Yay to I/O limits! 29 October 2013 @ 08:12 pm
Kir Kolyshkin

Today we are releasing a somewhat small but very important OpenVZ feature: per-container disk I/O bandwidth and IOPS limiting.

OpenVZ have I/O priority feature for a while, which lets one set a per-container I/O priority -- a number from 0 to 7. This is working in a way that if two similar containers with similar I/O patterns, but different I/O priorities are run on the same system, a container with a prio of 0 (lowest) will have I/O speed of about 2-3 times less than that of a container with a prio of 7 (highest). This works for some scenarios, but not all.

So, I/O bandwidth limiting was introduced in Parallels Cloud Server, and as of today is available in OpenVZ as well. Using the feature is very easy: you set a limit for a container (in megabytes per second), and watch it obeying the limit. For example, here I try doing I/O without any limit set first:

root@host# vzctl enter 777
root@CT:/# cat /dev/urandom | pv -c - >/bigfile
 88MB 0:00:10 [8.26MB/s] [         <=>      ]

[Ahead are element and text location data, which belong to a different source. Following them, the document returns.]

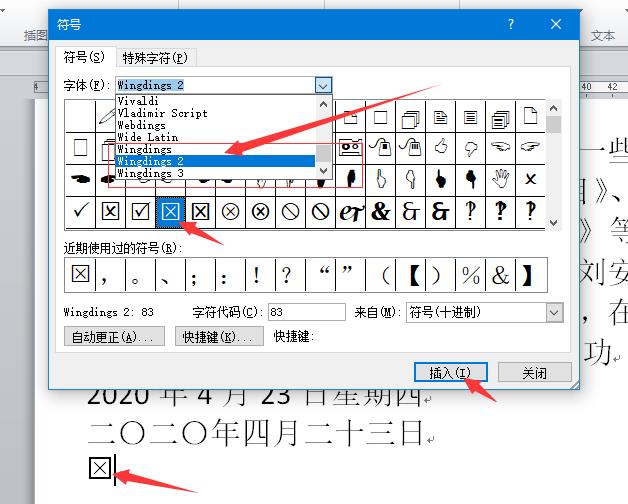Click the boxed X in recently used symbols
Screen dimensions: 628x504
point(81,274)
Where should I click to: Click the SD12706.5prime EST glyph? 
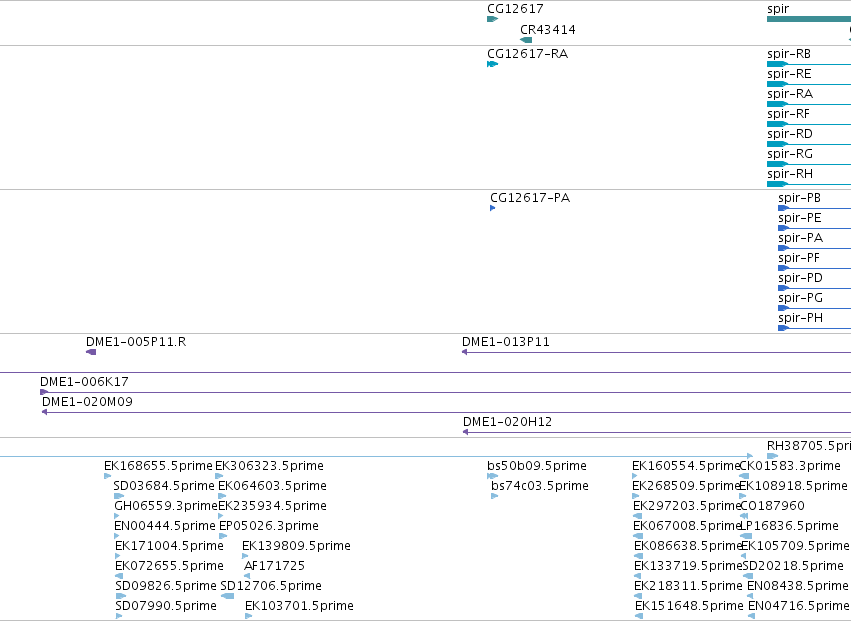click(227, 596)
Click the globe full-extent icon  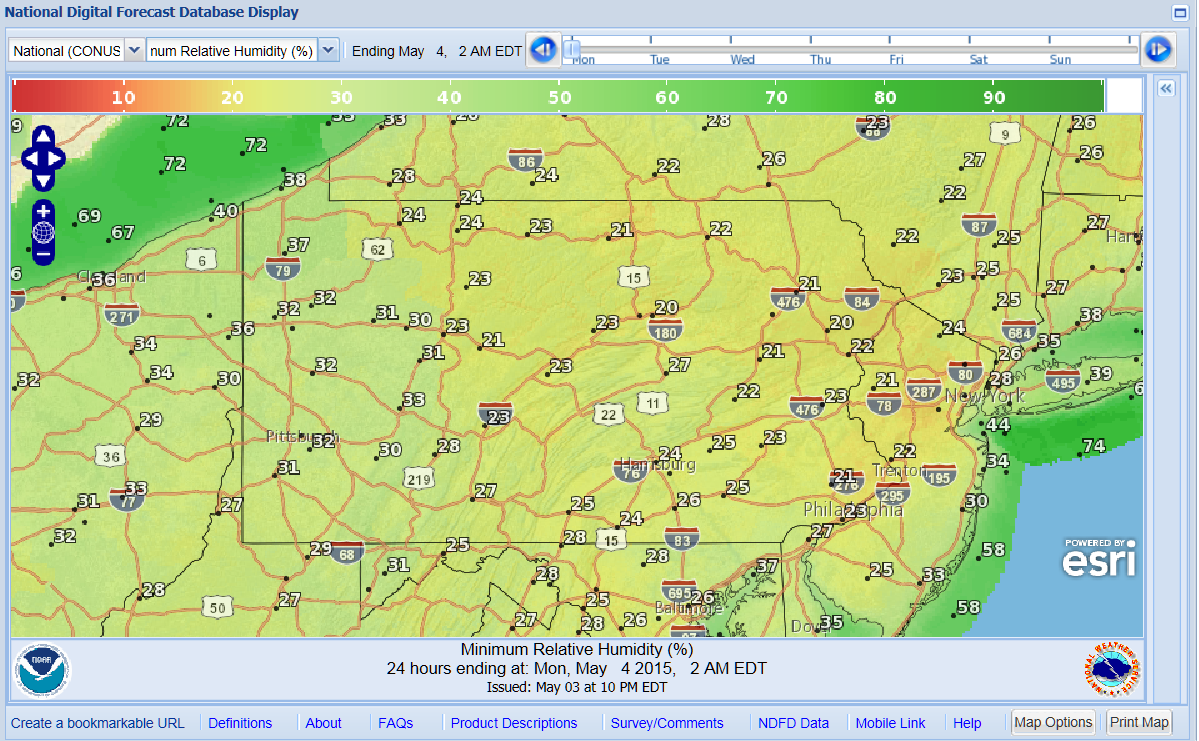coord(43,233)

Now let's set the I/O limit to 3 MB/s:

root@host# vzctl set 777 --iolimit 3M --save
UB limits were set successfully
Setting iolimit: 3145728 bytes/sec
CT configuration saved to /etc/vz/conf/777.conf
root@host# vzctl enter 777
root@CT:/# cat /dev/urandom | pv -c - >/bigfile3
39.1MB 0:00:10 [   3MB/s] [         <=>     ]

If you run it yourself, you'll notice a spike of speed at the beginning, and then it goes down to the limit. This is so-called burstable limit working, it allows a container to over-use its limit (up to 3x) for a short time.

In the above example we tested writes. Reads work the same way, except when read data are in fact coming from the page cache (such as when you are reading the file which you just wrote). In this case, no actual I/O is performed, therefore no limiting.

Second feature is I/O operations per second, or just IOPS limit. For more info on what is IOPS, go read the linked Wikipedia article -- all I can say here is for traditional rotating disks the hardware capabilities are pretty limited (75 to 150 IOPS is a good guess, or 200 if you have high-end server class HDDs), while for SSDs this is much less of a problem. IOPS limit is set in the same way as iolimit (vzctl set $CTID --iopslimit NN --save), although measuring its impact is more tricky.</o>

Finally, to play with this stuff, you need:

  • vzctl 4.6 (or higher)
  • Kernel 042stab084.3 (or higher)
Note that the kernel with this feature is currently still in testing -- so if you haven't done so, it's time to read about testing kernels.
Permanent Link15 comments | Leave a comment
Post a new comment
Оживший юзерпикtobotras on October 30th, 2013 - 05:56 am
Great! Congrats, guys! :)
Stanislav Kinsboursky on October 30th, 2013 - 06:32 am
Congrats for what? For making the feature "opensource"?
Оживший юзерпикtobotras on October 30th, 2013 - 01:24 pm
(Anonymous) on October 30th, 2013 - 08:16 am
Hi, I'd like to ask - how is this implemented? Does it need IO accounting support in dcache?

We're using ZFS on Linux, which completely bypasses dcache and doesn't have custom hooks for IO accounting yet. Is that going to work?

If not, what can I do (in terms of code/where) to make it work?
Kir Kolyshkin: nepalk001 on October 30th, 2013 - 03:16 pm
Our sysadmins say it works for ZFS, too.
(Anonymous) on May 29th, 2014 - 01:23 pm
It doesn't seem to be working on zfsonlinux.
(Anonymous) on October 30th, 2013 - 09:34 am
Awesome, excellent news thanks!
LiveJournal: pingback_botlivejournal on October 30th, 2013 - 10:03 am
Yay to I/O limits!
User blinohod referenced to your post from Yay to I/O limits! saying: [...] Оригинал взят у в Yay to I/O limits! [...]
rleir on October 30th, 2013 - 12:24 pm
Thanks Kir!
Simon Boulet on October 30th, 2013 - 02:16 pm
Excellent! This works for asynchronous writes too?
Kir Kolyshkin: nepalk001 on October 30th, 2013 - 02:58 pm
yep (and that answers your recent questions on users@ I guess)
(Anonymous) on November 1st, 2013 - 10:04 pm
This is great new and something that OpenVZ sorely needs!
Hopefully the testing goes well, and this gets released into stable soon...
Kir Kolyshkin: nepalk001 on November 1st, 2013 - 11:30 pm
We have already tested this internally. Now more testing is to be done by you, I mean users. This is one of the reasons we are releasing those testing kernels.
Gordon P on February 16th, 2014 - 05:04 am
Any further updates on when this might be stable? I know it's a much awaited feature!
Kir Kolyshkin: nepalk001 on March 5th, 2014 - 01:55 am
042stab084.12 which has this feature went to stable on 10th of December 2013‎.